(Stored dataset items)

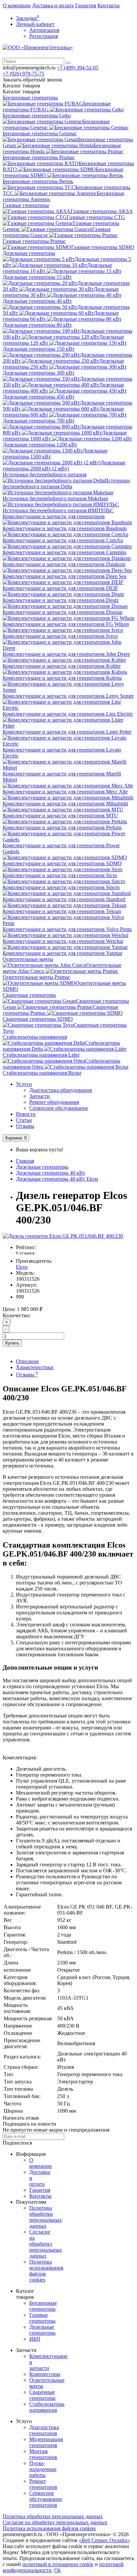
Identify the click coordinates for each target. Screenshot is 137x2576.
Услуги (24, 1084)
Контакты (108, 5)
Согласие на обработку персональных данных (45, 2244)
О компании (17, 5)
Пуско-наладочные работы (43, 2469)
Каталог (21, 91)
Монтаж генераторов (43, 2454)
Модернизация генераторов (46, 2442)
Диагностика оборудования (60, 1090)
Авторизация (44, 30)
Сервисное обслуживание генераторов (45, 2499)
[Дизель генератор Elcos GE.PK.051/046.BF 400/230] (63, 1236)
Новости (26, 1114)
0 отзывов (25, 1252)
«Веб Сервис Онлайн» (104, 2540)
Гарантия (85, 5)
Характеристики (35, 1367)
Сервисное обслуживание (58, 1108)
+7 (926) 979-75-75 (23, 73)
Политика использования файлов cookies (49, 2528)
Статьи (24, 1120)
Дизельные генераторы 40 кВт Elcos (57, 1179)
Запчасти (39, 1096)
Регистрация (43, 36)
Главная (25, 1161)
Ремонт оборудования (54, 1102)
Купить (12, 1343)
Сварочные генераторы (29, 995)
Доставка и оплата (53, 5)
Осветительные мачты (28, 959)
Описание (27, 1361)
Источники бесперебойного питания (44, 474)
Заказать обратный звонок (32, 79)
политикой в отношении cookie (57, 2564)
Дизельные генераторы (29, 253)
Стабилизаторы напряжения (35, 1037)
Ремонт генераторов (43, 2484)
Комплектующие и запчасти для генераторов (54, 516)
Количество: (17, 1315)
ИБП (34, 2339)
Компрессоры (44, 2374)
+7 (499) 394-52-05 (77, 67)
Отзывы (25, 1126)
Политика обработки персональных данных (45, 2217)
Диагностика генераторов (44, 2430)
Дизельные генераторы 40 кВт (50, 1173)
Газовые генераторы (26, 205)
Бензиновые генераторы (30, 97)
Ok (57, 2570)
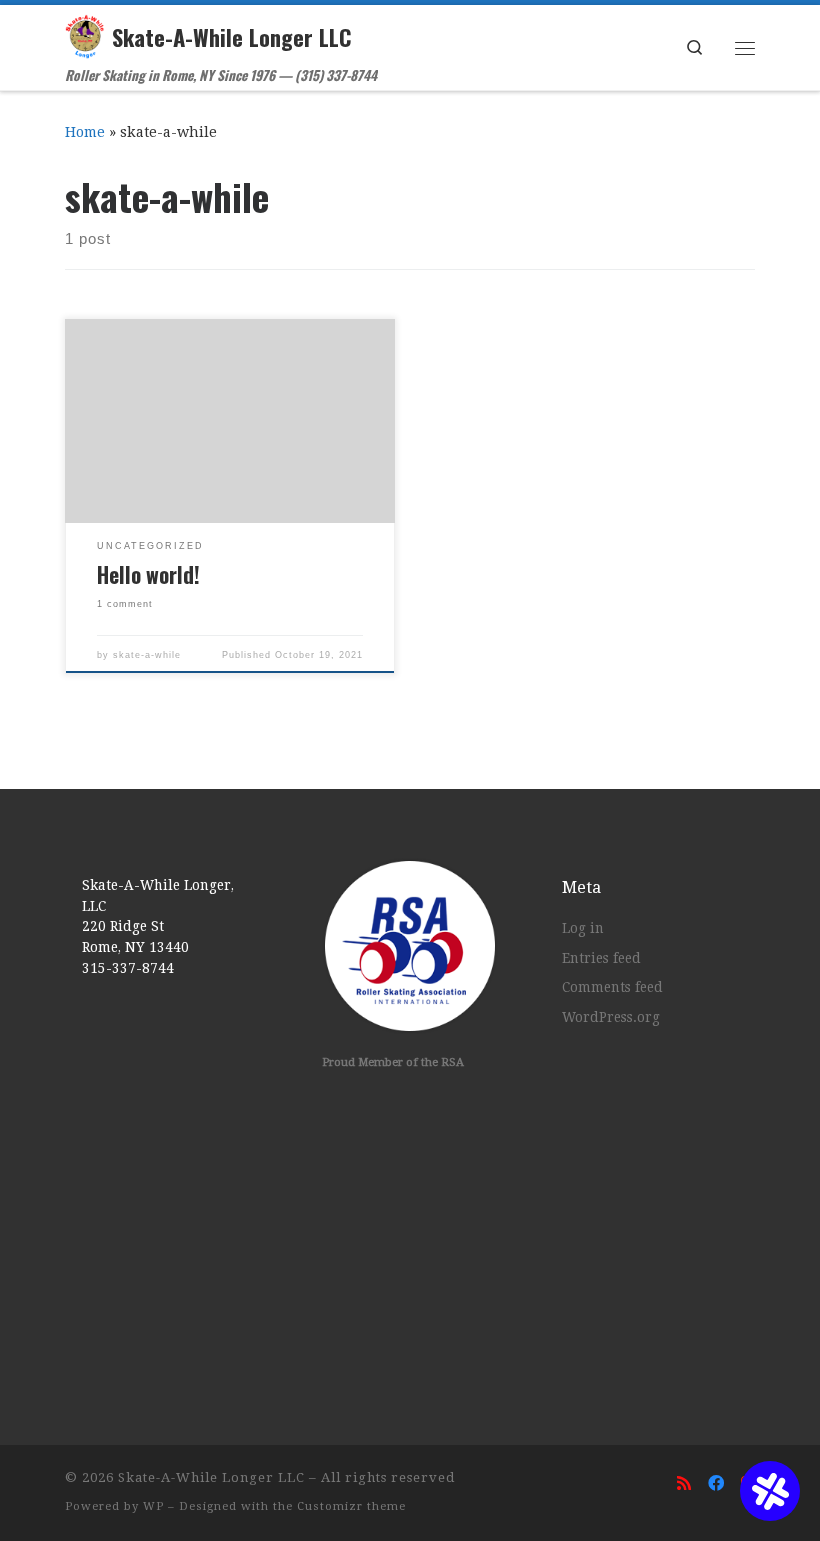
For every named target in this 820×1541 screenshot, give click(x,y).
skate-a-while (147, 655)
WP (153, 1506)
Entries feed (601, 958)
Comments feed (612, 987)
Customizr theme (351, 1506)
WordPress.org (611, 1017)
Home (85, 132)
---
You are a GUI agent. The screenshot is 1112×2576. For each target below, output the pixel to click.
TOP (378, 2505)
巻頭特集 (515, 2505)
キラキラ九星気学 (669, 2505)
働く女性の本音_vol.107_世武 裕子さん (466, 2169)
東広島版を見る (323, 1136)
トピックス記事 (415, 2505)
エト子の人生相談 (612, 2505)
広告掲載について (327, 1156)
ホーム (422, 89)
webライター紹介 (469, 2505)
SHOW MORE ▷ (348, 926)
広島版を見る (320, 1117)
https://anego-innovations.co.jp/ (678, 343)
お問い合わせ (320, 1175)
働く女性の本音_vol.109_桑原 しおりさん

** TASK ITEM **
What is needed is an exact copy of the lines above from the one with "Диагностика генераторов (44, 2430)" to the one with "Home (85, 132)", both ends kept, and nothing more; please leave the pictures out.

** YOUR SOLUTION **
Диагностика генераторов (44, 2430)
Дизельные генераторы 40 кВт (50, 1173)
Газовые генераторы (26, 205)
Бензиновые генераторы (30, 97)
Ok (57, 2570)
For every named target in this 820×1541 screenshot, give click(x,y).
skate-a-while (147, 655)
WP (153, 1506)
Entries feed (601, 958)
Comments feed (612, 987)
Customizr theme (351, 1506)
WordPress.org (611, 1017)
Home (85, 132)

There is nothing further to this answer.